Product & Startup Builder

The challenge of developing Open Standards

Added on by Chris Saad.

A lifetime ago I created something called the DataPortability Project and, separately, proposed my own standard called APML. I also co-authored the Backplane standard. The first two were not very successful in achieving their mission. The latter is currently enjoying a medium amount of success.

During these experiences, and while observing other standards efforts (particularly in the social media and web space), I've come to be quite jaded about the Standards process

I still believe deeply in the vision of Open Standards. A world where independent parties can interoperate with each other without prior negotiation means that there's free and rapid iteration for the benefit of everyone.

Most of life as we know it is enabled by standards of one kind or another. From which side of the road you drive on to the shape and power coming out of your wall socket. The Internet itself is a miracle of technical standardization - from TCP/IP to HTML5.

The reality, however, is often times far messier and more frustrating than one would expect and hope. It's caused me to rethink some of my earlier, perhaps naive, points of view.

So, despite my love and admiration for the work and many of the individuals, I'd like to indulge in a post about the frustrations with standards and the standards community...

  1. The standards writing community tends to be mired in politics divided along minutia like HOW to organize yourself and WHICH technical approach is the most elegant and WHO is running what clique. You have to approach it in exactly the right way or risk offending someone (this post likely wont help).
  2. The community tends to be fairly academic resulting in commercial applications and/or ease-of-use taking a back seat.
  3. If any commercialization does happen, only the 'losers' in the market tend to participate so it never becomes dominant or particularly useful at solving the end goal (which is not openness, but interoperability). Even when big players participate they tend to send people who do not have the political capital at their company to adopt what's been developed in any meaningful way.
  4. For some reason engineers/implementers would rather create a proprietary format or protocol over an open standard just because the latter sounds like more work. Unfortunately often times they're right.
  5. it's easy to write a technical spec and propose it as a standard. The problem is getting consensus amongst the technical community and adoption by companies that matter. Unfortunately most standards efforts get stuck on the first part and never even begin to tackle the second and most important part. Adoption is far more important than getting every technical detail correct.
  6. As a result the standards often die on the vine or shortly thereafter.

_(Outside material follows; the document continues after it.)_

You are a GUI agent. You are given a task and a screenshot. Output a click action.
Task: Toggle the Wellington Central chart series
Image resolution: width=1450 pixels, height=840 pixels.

As far as I can tell real standards tend to emerge only after proprietary innovation is created and commercialized by a first mover who wins big. Part of their competitive advantage is they get to control the implementation and iterate on it quickly. This forces competitors to fast-follow (read: copy) the conventions and models of that market leader.

This results in a kind of rough, market led convention that, while not open and interoperable, lasts for pretty much the entire cycle in which the particular technology is relevant, interesting or rapidly changing. This can take many, many years. Decades even.

Once that layer/component in the technology stack becomes conventional (read:boring) and the battle (read:unique value prop and lock-in) has moved up the stack, then standards groups can get together, figure out the common cases (which have now stabilized and been fully figured out), sand the edges and create true interoperability.

Said another way... you can't standardized the innovation before it's played out in the market and had a chance to run its course. Then you can retroactively write down what happened.